The 1971 song that Elton John told Bob Dylan was “like having a wank”

When discussing one of his most beloved songs, Elton John flexed a curious analogy to describe a key track from 1971.

It’s unlikely Bob Dylan was expecting it. As the fan he is, the songsmith took part in a feature on The Guardian, where a litany of stars all submitted their burning questions to the Rocket Man as he was beginning to wind down the touring gig in 2019. Ever the astute interrogator, Dylan chucked John a wholly intelligent question, asking whether ‘Tiny Dancer’ realised its slow build-up to the chorus gradually, or whether such a quirk of the ballad was figured out from the word go.

Naturally, John managed to squeeze a frank reference to onanism in his answer to Dylan’s considered inquiry.

“’Tiny Dancer’ has a really long lyric, a very cinematic, California-in-the-early-70s lyric, so it had two verses and a middle eight before it even gets to the chorus, and it lent itself to a long buildup,” John explained. “The middle eight sets it up well, then it slows down for a moment – ‘when I say softly, slowly…’ That line suggested a big chorus. I don’t remember much about writing it, but I do remember trying to make it sound as Californian as possible.”

He’s not wrong. Madman Across the Water’s second single takes a whopping three minutes to arrive at the celestial chorus, incrementally revealing further lyrical flashes of Los Angeles’ bohemian pull across its love letter to both co-writer Bernie Taupin’s ballet dancer wife and the litany of women he’d crossed paths with on the Sunset Strip. Such a narrative wander demanded a dramatic unfolding to cast its evocative pedal steel guitar and piano stir.

But such a distance demands one hell of a payoff. Thankfully, John and Taupin knew just when to strike with ‘Tiny Dancer’s twirling chorus, holding off the crescendo til just the right moment and elevating the “Hold me closer, tiny dancer” line to John’s immortality. Such an apogee was afforded a colourful parallel from the singer himself.

“Writing a song like that’s a bit like having a wank, really,” he told Dylan frankly. “You want the climax to be good, but you don’t want it to be over too quickly – you want to work your way up to it.”
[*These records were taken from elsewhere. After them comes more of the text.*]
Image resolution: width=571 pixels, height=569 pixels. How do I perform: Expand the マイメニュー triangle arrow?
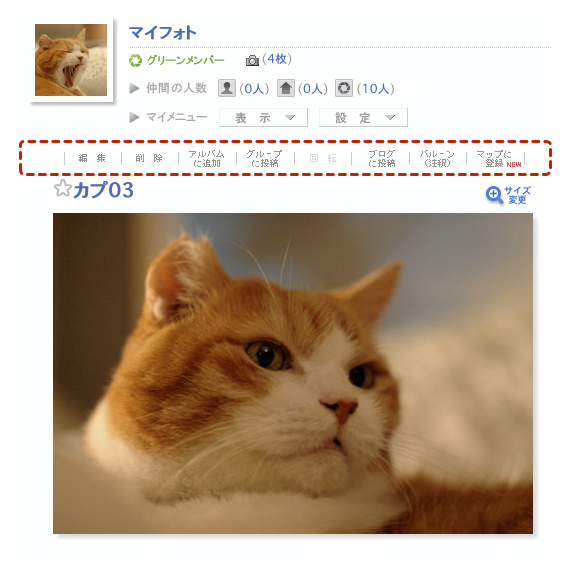134,117
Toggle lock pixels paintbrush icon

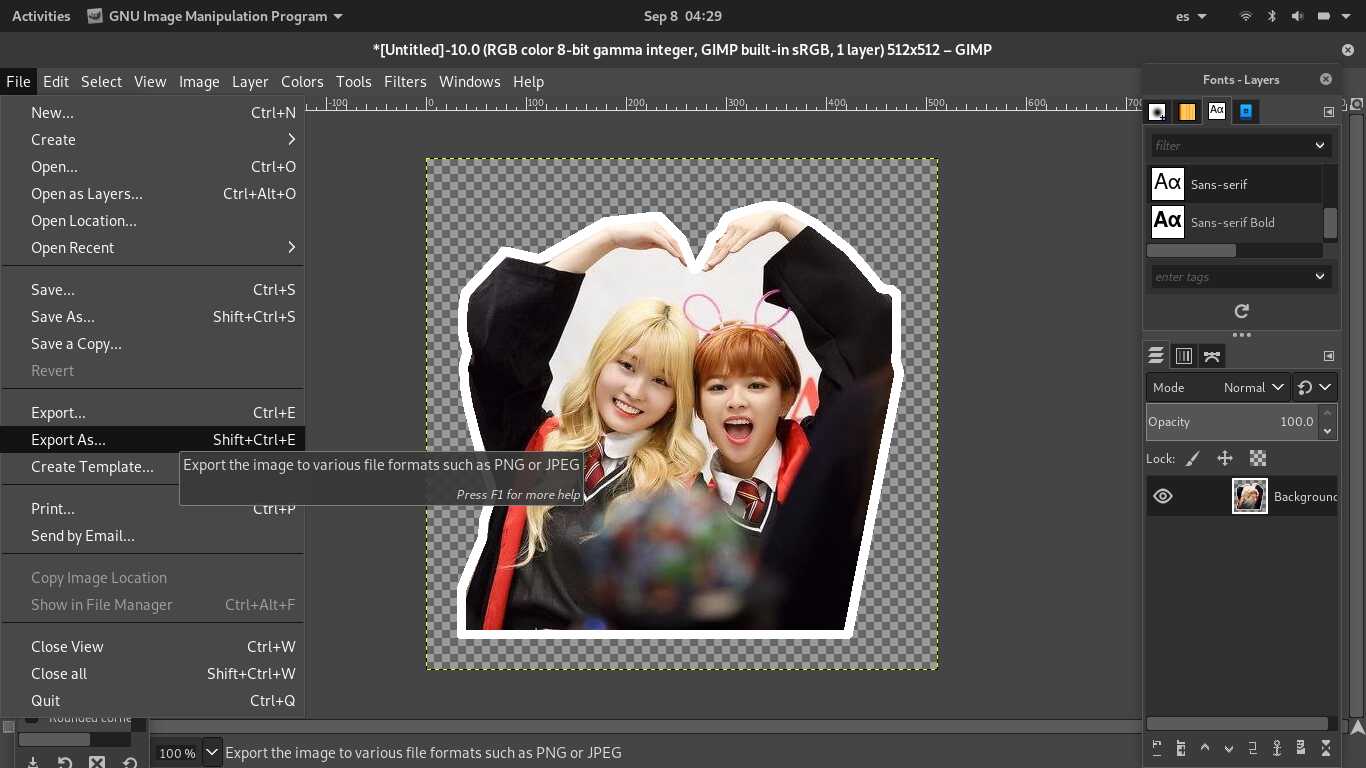coord(1192,459)
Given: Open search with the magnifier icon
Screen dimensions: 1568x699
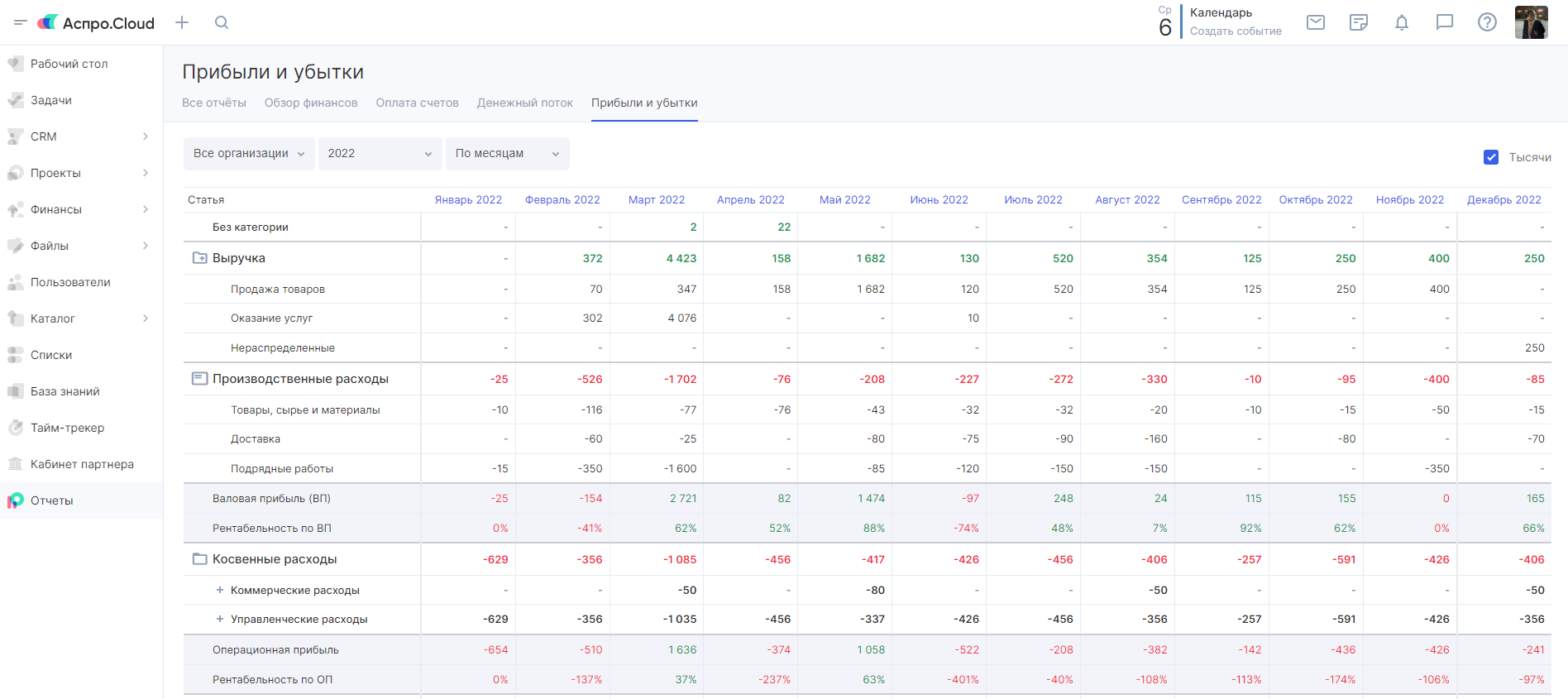Looking at the screenshot, I should [222, 22].
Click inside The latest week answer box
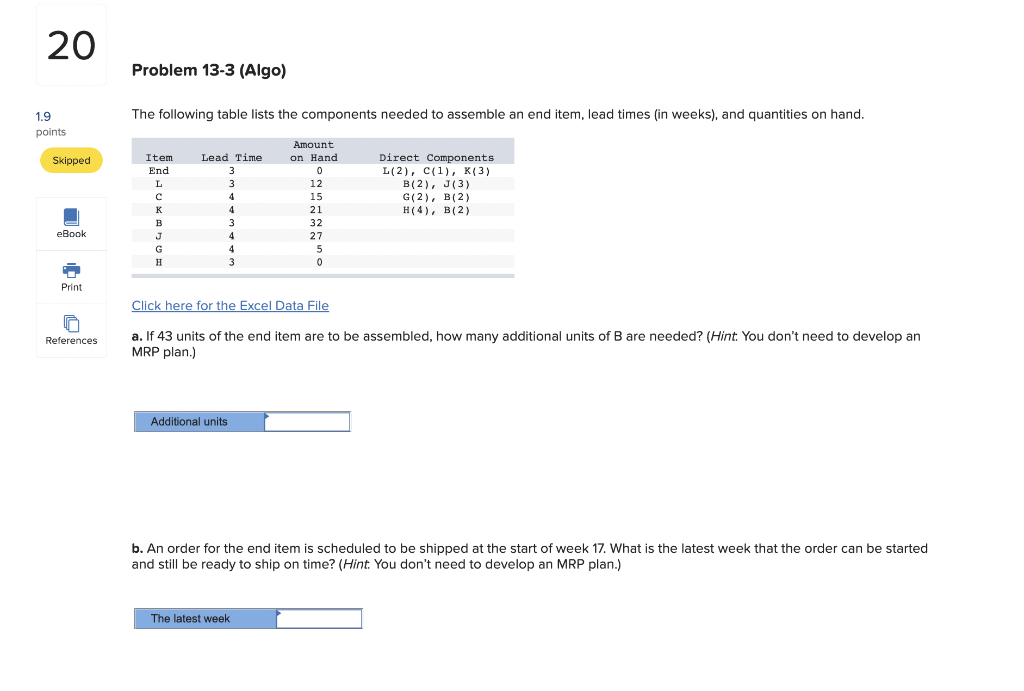 320,618
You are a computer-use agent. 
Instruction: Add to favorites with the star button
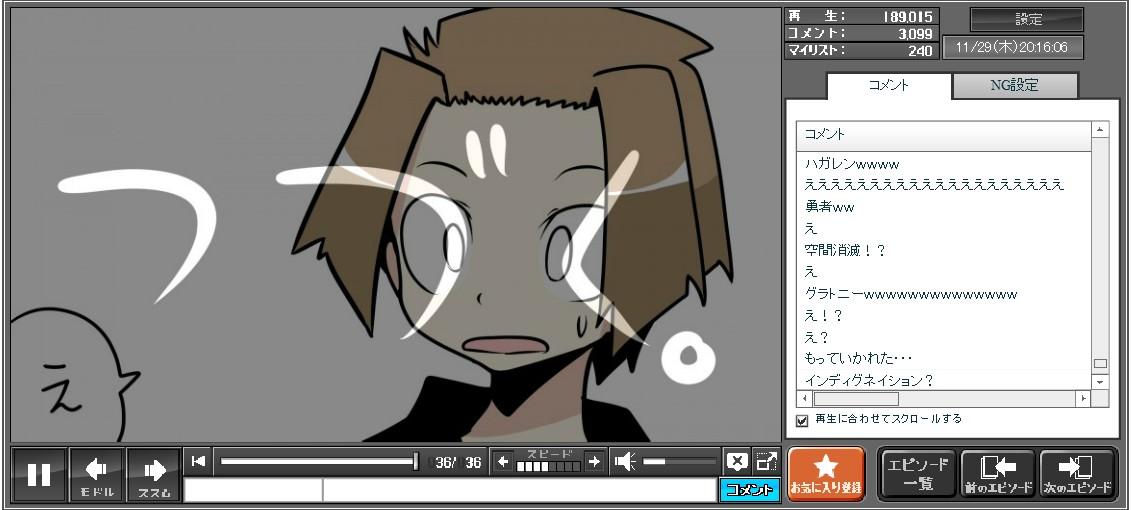(826, 474)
You’d think such advice was better suited to ‘Jamaican Jerk-Off’ or ‘Guilty Pleasure’, but John indeed found an apt explainer for ‘Tiny Dancer’s water treading power. For a long time, ‘Tiny Dancer’ was thought to serve as an artful euphemism for masturbation, especially down to the “Tiny dancer in my hand” line, but John’s romantic stirrer can join the likes of ‘The Great Gig in the Sky’ or ‘A Day in the Life’ in taking cues from the ‘big O’ when dreaming up its surging pop explosion.

“Bernie’s lyric took such a long time to get to the chorus, I thought, ‘Fuck, the chorus had better be something special when it finally arrives,’” John concluded. “And it’s ‘here I come’, literally.”